- Born: Lynn Moskowitz
- Education: University of Wisconsin–Madison Medical College of Pennsylvania
- Known for: Research on schizophrenia
- Spouse: Charles DeLisi
- Awards: Fellow of the American Association for the Advancement of Science (2014)
- Scientific career
- Fields: Psychiatric genetics
- Institutions: National Institute of Mental Health State University of New York at Stony Brook New York University VA Boston Healthcare System Harvard Medical School

= Lynn DeLisi =

American psychiatrist

Lynn Eleanor DeLisi is an American psychiatrist known for her research on schizophrenia. She is an attending psychiatrist at the VA Boston Healthcare System and a professor of psychiatry at Harvard Medical School. She is the editor-in-chief of Psychiatry Research and the past president of the Schizophrenia International Research Society. She was a co-founder of both the Schizophrenia International Research Society and the International Society of Psychiatric Genetics, and went on to serve as secretary of both organizations.

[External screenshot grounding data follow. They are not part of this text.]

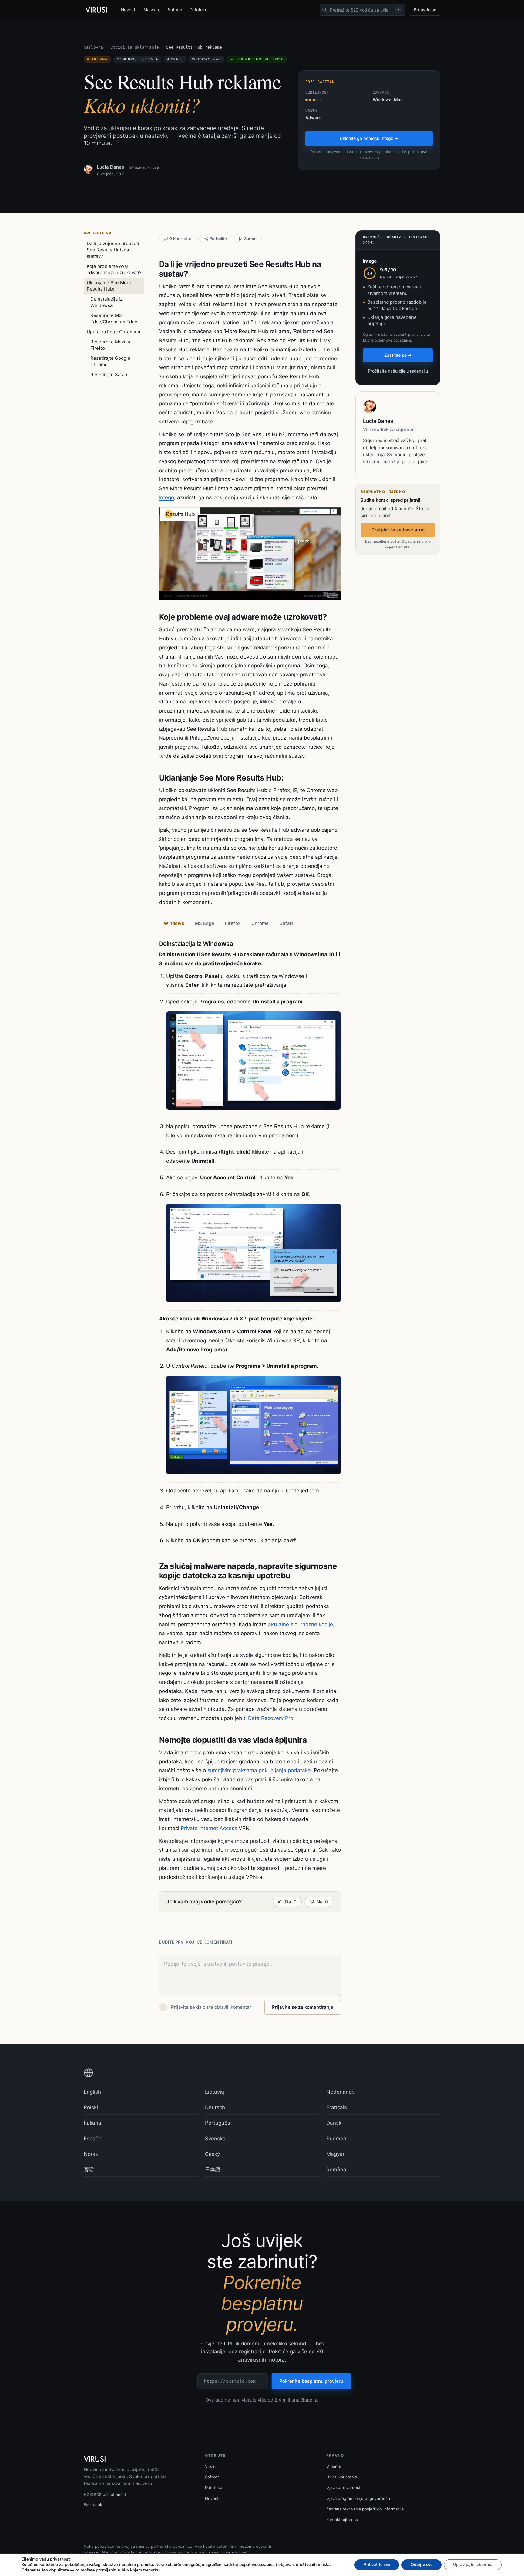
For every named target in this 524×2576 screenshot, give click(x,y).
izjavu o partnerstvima (229, 2552)
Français (336, 2107)
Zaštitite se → (398, 355)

She was one of two founding editors-in-chief of Schizophrenia Research, which she founded with Henry Nasrallah in 1988. She is also the author of the best-selling book 100 Questions and Answers about Schizophrenia: Painful Minds. She was elected a fellow of the American Association for the Advancement of Science in 2014.

==Education and career==
DeLisi earned her undergraduate degree from the University of Wisconsin–Madison and her M.D. from the Medical College of Pennsylvania. She worked at the National Institute of Mental Health in their intramural research program until 1987, when she became a professor at the State University of New York at Stony Brook. She became a professor of psychiatry at the New York University School of Medicine and Associate Director of the Center for Advanced Brain Imaging at the Nathan Kline Institute for Psychiatric Research in 2001. She held both of these positions until 2009, when she began working at the Boston VA and Harvard. In November 2019 she moved to Cambridge Health Alliance and is Attending Psychiatrist on the acute inpatient service of Cambridge Hospital. Her career and life's work is featured in the NY Times best seller book by Robert Kolker, Hidden Valley Road.